## SELECTED EXCERPT:
- - - -

Two reports were recently published concerning Canadian media: "The Shattered Mirror" by the Public Policy Forum regarding news and "Canadian Content in the Digital World" by Ipsos Reid, under contract from Canadian Heritage. The latter report deals more generally with Canadian content production in the dynamic digital environment. Canadian Heritage also provided some of the funding for "The Shattered Mirror".

The Canadian Association of Community Television Users and Stations (CACTUS) and the Fédération des télévisions communautaires autonomes du Québec (la Fédération) agree with the reports' main observations: increasing media concentration among ownership groups, falling revenues from traditional news resulting in less regional content, and the rise of social media as sources of news and information of questionable credibility.

However, if 'Information is as vital to democracy as pure air, safe streets, good schools and public health', as states The Shattered Mirror' (CACTUS cited the same 2009 Knight Foundation report in our submission to DigiCanCon), we are surprised and disappointed to find no mention of community TV and media and their long-understood contribution to democratic local expression and civic journalism.

For 50 years, community TV and media have ensured a participative and democratic media landscape, and a local information offering that has all but disappeared from the big media groups, not to mention our role in enabling emerging and established journalists and creators to learn new skills and test ideas on low-risk local platforms. Community media are the 'farm teams' that drive our creative industries.

- - - -

## DATA:
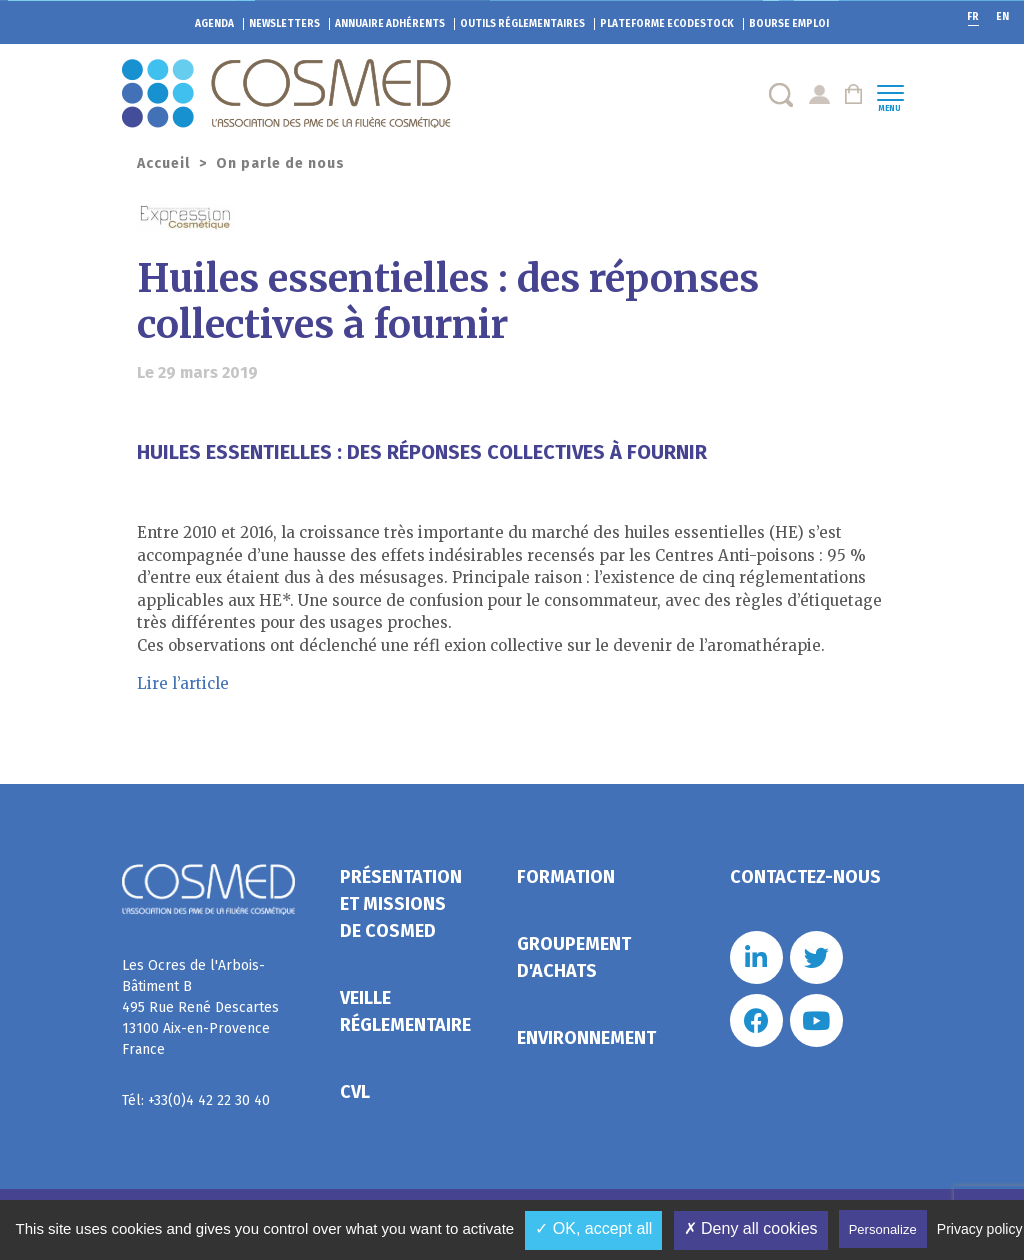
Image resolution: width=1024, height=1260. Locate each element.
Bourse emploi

- - - -

## EXERCISE DESCRIPTION:
Write out the passage on Canadian media, starting at "However, if 'Information" and ending at "and civic journalism.".

## EXERCISE RESPONSE:
However, if 'Information is as vital to democracy as pure air, safe streets, good schools and public health', as states The Shattered Mirror' (CACTUS cited the same 2009 Knight Foundation report in our submission to DigiCanCon), we are surprised and disappointed to find no mention of community TV and media and their long-understood contribution to democratic local expression and civic journalism.